Limitations & Future Work

  • Evaluation is limited to two English policy domains (immigration and gun control); cross-lingual and broader domain generalization remains to be verified.
  • Causal relation prediction achieves an F1 of only 58.46, and errors may cascade to downstream clustering.
  • Role group identification still requires limited human annotation at the cluster level; fully unsupervised role discovery is a natural direction for improvement.
  • Temporal dynamics are not considered—how narrative patterns evolve over time (e.g., shifts before and after elections) remains unexplored.
  • The selection of the number of clusters \(k\) remains an open problem.
  • vs. Chambers & Jurafsky (2008): Classic narrative schema induction focuses solely on event sequences without considering the evaluative dimension of character roles. The present work incorporates narrative function annotation, more closely aligning with communication studies' understanding of narrative.
  • vs.
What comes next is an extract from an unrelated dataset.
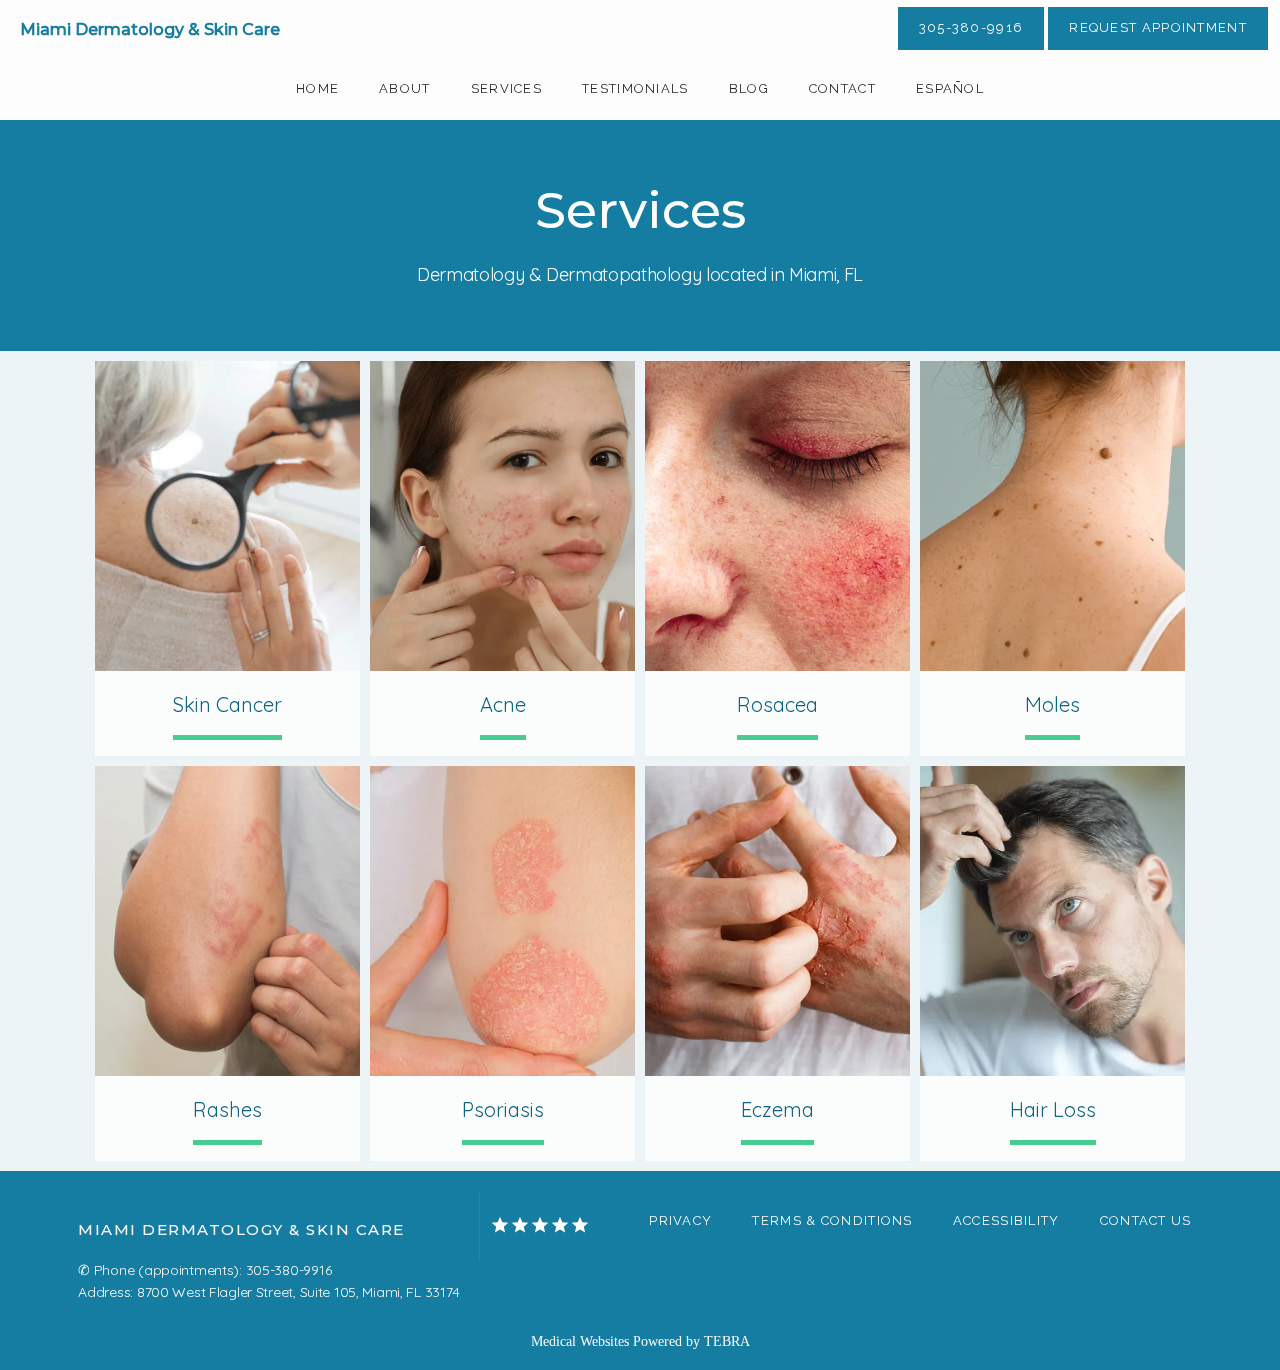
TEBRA (727, 1341)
Frame detection methods (Card et al., 2015): Frame detection relies on coarse-grained labels; this paper obtains finer-grained and more interpretable narrative patterns through structured clustering.
  • vs. LLM-based analysis: Direct LLM-based narrative analysis offers an end-to-end solution but lacks interpretability and structure. Each stage of the proposed pipeline is independently verifiable and interpretable.

Rating

  • Novelty: ⭐⭐⭐⭐ First to use character narrative functions as clustering constraints, with solid theoretical motivation.
  • Experimental Thoroughness: ⭐⭐⭐⭐ Includes human evaluation and multiple metrics, though limited to two domains.
  • Writing Quality: ⭐⭐⭐⭐⭐ Motivation is clear, figures are intuitive, and the methodological pipeline is comprehensively described.
  • Value: ⭐⭐⭐⭐ Of practical value to computational communication studies and media analysis, with transferable methodology.